Using REGEX to return text from an html block
Using REGEX to return text from an html block
I want to retrieve all the text between the beginning and end of an html block, for example between the tags <mycontent> and </mycontent>. The text between the beginning and ending tags could be of arbitrary length and could contain any characters. It should be simple with regex, but despite trying to make sense of examples in the Gambas help files and the vast amount of material online, I still haven't found a simple explanation of regex codes that I can get my aging brain around. Could anyone help with a simple suggestion.
- cogier
- Site Admin
- Posts: 1157
- Joined: Wednesday 21st September 2016 2:22pm
- Location: Guernsey, Channel Islands
Re: Using REGEX to return text from an html block
Can you post an example file on the site, so we can see what you are trying to clean up.
- BruceSteers
- Posts: 1790
- Joined: Thursday 23rd July 2020 5:20pm
- Location: Isle of Wight
- Contact:
Re: Using REGEX to return text from an html block
Why bother. just use gambas functions InStr() and Mid()

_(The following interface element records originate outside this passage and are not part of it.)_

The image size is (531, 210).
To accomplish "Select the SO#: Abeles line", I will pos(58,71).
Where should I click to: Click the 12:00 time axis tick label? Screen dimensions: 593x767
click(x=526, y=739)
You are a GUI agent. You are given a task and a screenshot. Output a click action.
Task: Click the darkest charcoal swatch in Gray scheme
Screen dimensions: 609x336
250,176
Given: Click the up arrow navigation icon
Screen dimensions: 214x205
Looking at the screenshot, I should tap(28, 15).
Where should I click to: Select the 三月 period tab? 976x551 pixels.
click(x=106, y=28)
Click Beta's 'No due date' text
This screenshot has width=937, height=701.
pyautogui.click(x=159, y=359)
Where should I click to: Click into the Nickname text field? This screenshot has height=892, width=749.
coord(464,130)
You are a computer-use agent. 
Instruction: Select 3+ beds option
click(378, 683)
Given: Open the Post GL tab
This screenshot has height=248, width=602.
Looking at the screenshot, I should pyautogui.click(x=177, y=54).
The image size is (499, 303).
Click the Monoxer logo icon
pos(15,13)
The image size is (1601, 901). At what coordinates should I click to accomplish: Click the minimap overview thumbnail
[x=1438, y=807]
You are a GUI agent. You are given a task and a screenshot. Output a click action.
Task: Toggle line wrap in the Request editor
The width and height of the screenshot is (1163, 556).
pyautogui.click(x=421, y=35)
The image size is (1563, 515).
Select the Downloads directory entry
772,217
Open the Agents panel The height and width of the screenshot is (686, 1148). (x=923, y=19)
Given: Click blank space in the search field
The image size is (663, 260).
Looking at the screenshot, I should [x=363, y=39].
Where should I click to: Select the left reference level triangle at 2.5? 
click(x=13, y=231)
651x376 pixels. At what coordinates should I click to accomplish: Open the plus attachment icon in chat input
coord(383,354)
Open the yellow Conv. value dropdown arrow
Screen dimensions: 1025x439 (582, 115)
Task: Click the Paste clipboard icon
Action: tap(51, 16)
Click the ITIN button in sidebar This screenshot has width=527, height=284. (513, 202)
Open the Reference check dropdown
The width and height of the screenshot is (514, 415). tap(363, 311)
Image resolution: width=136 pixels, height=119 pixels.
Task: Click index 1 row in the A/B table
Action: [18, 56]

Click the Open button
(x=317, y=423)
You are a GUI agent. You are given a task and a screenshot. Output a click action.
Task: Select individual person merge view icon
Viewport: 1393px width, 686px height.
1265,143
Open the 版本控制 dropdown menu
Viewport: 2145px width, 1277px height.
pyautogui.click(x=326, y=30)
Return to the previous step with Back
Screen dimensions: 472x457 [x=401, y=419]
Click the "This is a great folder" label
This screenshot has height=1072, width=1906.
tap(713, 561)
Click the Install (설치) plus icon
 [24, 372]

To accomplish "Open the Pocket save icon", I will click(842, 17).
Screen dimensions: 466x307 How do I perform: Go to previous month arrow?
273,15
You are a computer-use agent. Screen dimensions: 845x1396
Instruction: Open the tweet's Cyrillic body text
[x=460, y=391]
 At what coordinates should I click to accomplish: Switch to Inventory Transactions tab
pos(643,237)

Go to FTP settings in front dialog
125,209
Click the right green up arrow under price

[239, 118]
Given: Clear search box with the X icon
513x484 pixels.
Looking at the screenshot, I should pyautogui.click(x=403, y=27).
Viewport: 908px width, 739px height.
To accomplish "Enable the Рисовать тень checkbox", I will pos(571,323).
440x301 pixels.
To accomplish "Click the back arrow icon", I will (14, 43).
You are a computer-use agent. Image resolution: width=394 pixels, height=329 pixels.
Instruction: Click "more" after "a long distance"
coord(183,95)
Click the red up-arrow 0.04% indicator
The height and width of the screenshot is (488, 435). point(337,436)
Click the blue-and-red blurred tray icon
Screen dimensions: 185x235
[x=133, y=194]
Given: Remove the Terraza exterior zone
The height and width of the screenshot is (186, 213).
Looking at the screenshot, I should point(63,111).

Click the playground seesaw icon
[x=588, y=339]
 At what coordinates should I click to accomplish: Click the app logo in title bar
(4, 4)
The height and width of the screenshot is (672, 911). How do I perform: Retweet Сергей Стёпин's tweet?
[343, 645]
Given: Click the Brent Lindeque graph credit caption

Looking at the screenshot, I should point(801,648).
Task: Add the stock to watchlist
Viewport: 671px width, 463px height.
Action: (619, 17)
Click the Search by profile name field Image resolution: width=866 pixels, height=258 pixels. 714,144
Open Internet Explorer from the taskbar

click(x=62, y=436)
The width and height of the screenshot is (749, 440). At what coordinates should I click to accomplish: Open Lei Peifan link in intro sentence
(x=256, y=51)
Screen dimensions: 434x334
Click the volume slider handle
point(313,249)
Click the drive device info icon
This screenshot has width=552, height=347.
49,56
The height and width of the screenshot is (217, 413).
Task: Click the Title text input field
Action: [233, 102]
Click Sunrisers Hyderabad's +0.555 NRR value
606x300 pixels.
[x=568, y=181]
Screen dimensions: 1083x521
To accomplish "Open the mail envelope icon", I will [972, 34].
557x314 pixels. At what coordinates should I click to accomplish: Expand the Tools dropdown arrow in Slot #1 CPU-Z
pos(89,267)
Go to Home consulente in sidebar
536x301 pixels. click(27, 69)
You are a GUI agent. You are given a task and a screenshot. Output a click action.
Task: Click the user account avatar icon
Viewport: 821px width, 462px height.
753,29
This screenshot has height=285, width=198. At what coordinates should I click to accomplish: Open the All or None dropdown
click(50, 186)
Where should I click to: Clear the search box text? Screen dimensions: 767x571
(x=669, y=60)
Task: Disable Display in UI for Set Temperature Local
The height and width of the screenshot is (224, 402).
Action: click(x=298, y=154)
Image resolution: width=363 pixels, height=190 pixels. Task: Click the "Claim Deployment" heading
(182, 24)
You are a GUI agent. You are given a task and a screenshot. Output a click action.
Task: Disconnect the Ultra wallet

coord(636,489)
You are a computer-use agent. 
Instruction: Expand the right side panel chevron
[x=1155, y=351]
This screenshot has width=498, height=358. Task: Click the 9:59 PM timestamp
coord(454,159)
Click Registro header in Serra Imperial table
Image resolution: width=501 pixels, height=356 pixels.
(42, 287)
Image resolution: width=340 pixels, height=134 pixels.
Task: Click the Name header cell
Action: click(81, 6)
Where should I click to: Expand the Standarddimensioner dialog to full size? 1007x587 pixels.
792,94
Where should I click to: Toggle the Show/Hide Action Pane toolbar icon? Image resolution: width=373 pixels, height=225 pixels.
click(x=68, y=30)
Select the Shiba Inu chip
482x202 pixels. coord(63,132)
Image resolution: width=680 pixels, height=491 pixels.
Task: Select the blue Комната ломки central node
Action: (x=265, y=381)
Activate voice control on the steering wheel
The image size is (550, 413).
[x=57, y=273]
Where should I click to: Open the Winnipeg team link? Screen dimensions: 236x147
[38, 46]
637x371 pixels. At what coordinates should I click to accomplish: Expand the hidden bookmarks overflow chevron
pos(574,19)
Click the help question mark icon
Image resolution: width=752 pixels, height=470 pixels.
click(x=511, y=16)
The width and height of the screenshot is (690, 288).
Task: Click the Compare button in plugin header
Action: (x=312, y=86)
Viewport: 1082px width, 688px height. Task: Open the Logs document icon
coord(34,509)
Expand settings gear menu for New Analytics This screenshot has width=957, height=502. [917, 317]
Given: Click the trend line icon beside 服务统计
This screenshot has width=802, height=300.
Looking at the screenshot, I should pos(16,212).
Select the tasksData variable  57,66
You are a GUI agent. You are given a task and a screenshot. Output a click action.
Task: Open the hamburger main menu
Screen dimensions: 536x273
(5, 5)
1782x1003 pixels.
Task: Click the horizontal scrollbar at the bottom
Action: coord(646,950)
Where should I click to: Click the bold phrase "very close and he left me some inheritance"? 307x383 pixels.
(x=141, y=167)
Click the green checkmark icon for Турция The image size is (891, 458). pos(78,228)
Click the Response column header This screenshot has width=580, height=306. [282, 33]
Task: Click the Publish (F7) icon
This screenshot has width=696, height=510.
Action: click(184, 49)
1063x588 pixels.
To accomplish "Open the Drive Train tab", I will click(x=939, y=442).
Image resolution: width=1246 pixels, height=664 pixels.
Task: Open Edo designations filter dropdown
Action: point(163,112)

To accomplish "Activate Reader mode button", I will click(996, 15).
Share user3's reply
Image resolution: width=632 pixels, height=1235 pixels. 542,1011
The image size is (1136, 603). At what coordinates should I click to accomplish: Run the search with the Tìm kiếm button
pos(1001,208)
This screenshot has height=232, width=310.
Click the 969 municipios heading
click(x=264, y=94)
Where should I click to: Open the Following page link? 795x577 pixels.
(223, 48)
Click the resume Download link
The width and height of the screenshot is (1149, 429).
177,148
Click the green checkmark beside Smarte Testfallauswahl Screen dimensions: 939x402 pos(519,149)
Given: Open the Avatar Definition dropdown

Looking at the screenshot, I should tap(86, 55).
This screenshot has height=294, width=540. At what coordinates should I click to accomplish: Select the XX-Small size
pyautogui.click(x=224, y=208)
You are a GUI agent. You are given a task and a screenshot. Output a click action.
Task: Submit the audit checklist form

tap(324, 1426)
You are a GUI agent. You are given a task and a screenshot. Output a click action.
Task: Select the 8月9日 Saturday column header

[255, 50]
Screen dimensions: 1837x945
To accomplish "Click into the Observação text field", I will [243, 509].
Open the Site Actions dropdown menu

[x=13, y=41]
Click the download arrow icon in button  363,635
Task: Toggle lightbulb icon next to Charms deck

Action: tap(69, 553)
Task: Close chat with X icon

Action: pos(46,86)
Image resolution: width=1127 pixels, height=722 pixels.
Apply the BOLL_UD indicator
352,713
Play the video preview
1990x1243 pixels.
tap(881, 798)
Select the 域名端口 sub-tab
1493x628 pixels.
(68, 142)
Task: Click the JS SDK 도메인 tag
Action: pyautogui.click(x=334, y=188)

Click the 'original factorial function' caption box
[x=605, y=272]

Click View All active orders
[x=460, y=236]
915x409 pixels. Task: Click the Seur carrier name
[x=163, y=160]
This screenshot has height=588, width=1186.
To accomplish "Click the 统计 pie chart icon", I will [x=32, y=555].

Or make it specifically for Html tag names like this...
' Get text in between 2 text patterns
Public Sub TextBetween(Text As String, StartString As String, EndString As String) As String
Dim iStart, iEnd As Integer
iStart = InStr(Text, StartString)
iEnd = InStr(Text, EndString, iStart)
If iStart = -1 Or iEnd = -1 Then Return ""
iStart += StartString.Len
Return Mid(Text, iStart, iEnd - iStart)
End
Public Sub Form_Open()
Print TextBetween("hello this <hm>some test text</hm>", "<hm>", "</hm>")
End
Or make it specifically for Html tag names like this...
Public Sub GetHtmlTag(Text As String, HtmlTagName As String) As String
Dim iStart, iEnd As Integer
iStart = InStr(Text, "<" & HtmlTagName & ">")
iEnd = InStr(Text, "</" & HtmlTagName & ">", iStart)
If iStart = -1 Or iEnd = -1 Then Return ""
iStart += HtmlTagName.Len + 2
Return Mid(Text, iStart, iEnd - iStart)
End
Public Sub Form_Open()
Print "'"; GetHtmlTag("hello this <mycontent>some test text</mycontent>", "mycontent"); "'"
End
If at first you don't succeed , try doing something differently.
BruceS
BruceS
Re: Using REGEX to return text from an html block
... or just use the gb.xml.html component which has all the tools needed to extract stuff from a html source without having o write it yourself.
b
b
Re: Using REGEX to return text from an html block SOLVED
Thank you all for your suggestions. Yes, I realized before reading your responses that it was unnecessary to use regex, and that Instr() and Mid() would do the trick. I am not familiar with the gb.xml.html component, but maybe I should also play around with that when I have a bit more time. I'm sorry for taking your time with a 'red herring'.